++++ Data for this task ++++
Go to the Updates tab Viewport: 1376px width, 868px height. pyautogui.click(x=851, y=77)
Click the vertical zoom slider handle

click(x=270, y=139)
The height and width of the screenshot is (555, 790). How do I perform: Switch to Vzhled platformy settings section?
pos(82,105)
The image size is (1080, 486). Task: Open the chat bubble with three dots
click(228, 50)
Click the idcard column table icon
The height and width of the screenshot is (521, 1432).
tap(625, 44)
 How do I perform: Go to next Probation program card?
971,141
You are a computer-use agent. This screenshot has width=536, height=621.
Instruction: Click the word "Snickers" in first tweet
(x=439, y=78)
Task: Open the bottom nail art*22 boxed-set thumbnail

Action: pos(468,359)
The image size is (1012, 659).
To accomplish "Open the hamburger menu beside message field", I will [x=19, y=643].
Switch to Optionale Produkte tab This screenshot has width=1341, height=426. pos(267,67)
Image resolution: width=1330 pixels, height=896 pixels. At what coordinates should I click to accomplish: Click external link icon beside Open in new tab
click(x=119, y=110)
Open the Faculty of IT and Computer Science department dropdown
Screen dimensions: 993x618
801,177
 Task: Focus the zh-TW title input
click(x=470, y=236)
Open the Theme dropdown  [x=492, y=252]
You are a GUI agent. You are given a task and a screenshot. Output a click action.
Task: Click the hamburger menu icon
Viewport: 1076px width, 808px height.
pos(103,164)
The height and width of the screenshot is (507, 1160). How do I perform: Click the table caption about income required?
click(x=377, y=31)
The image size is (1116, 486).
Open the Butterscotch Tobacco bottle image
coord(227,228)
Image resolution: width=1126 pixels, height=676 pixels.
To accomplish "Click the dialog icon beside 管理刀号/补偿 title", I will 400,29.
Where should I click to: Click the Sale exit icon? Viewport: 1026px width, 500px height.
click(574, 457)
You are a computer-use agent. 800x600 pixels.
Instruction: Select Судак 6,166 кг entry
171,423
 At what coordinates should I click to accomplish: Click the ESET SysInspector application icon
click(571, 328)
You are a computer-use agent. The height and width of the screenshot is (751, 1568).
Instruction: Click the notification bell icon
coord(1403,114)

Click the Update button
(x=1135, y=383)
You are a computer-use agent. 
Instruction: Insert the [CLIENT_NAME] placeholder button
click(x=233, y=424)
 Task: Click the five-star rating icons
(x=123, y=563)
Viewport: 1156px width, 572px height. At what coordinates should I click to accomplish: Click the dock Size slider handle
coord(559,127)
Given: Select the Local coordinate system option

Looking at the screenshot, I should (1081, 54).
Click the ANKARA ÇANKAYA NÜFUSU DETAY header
++++
§ **Task**: Convert the records above into a numbered list, omitting any blank lines.

§ **Final result**:
1. Go to the Updates tab Viewport: 1376px width, 868px height. pyautogui.click(x=851, y=77)
2. Click the vertical zoom slider handle
3. click(x=270, y=139)
4. The height and width of the screenshot is (555, 790). How do I perform: Switch to Vzhled platformy settings section?
5. pos(82,105)
6. The image size is (1080, 486). Task: Open the chat bubble with three dots
7. click(228, 50)
8. Click the idcard column table icon
9. The height and width of the screenshot is (521, 1432).
10. tap(625, 44)
11.  How do I perform: Go to next Probation program card?
12. 971,141
13. You are a computer-use agent. This screenshot has width=536, height=621.
14. Instruction: Click the word "Snickers" in first tweet
15. (x=439, y=78)
16. Task: Open the bottom nail art*22 boxed-set thumbnail
17. Action: pos(468,359)
18. The image size is (1012, 659).
19. To accomplish "Open the hamburger menu beside message field", I will [x=19, y=643].
20. Switch to Optionale Produkte tab This screenshot has width=1341, height=426. pos(267,67)
21. Image resolution: width=1330 pixels, height=896 pixels. At what coordinates should I click to accomplish: Click external link icon beside Open in new tab
22. click(x=119, y=110)
23. Open the Faculty of IT and Computer Science department dropdown
24. Screen dimensions: 993x618
25. 801,177
26.  Task: Focus the zh-TW title input
27. click(x=470, y=236)
28. Open the Theme dropdown  [x=492, y=252]
29. You are a GUI agent. You are given a task and a screenshot. Output a click action.
30. Task: Click the hamburger menu icon
31. Viewport: 1076px width, 808px height.
32. pos(103,164)
33. The height and width of the screenshot is (507, 1160). How do I perform: Click the table caption about income required?
34. click(x=377, y=31)
35. The image size is (1116, 486).
36. Open the Butterscotch Tobacco bottle image
37. coord(227,228)
38. Image resolution: width=1126 pixels, height=676 pixels.
39. To accomplish "Click the dialog icon beside 管理刀号/补偿 title", I will 400,29.
40. Where should I click to: Click the Sale exit icon? Viewport: 1026px width, 500px height.
41. click(574, 457)
42. You are a computer-use agent. 800x600 pixels.
43. Instruction: Select Судак 6,166 кг entry
44. 171,423
45.  At what coordinates should I click to accomplish: Click the ESET SysInspector application icon
46. click(571, 328)
47. You are a computer-use agent. The height and width of the screenshot is (751, 1568).
48. Instruction: Click the notification bell icon
49. coord(1403,114)
50. Click the Update button
51. (x=1135, y=383)
52. You are a computer-use agent. 
53. Instruction: Insert the [CLIENT_NAME] placeholder button
54. click(x=233, y=424)
55.  Task: Click the five-star rating icons
56. (x=123, y=563)
57. Viewport: 1156px width, 572px height. At what coordinates should I click to accomplish: Click the dock Size slider handle
58. coord(559,127)
59. Given: Select the Local coordinate system option
60. Looking at the screenshot, I should (1081, 54).
61. Click the ANKARA ÇANKAYA NÜFUSU DETAY header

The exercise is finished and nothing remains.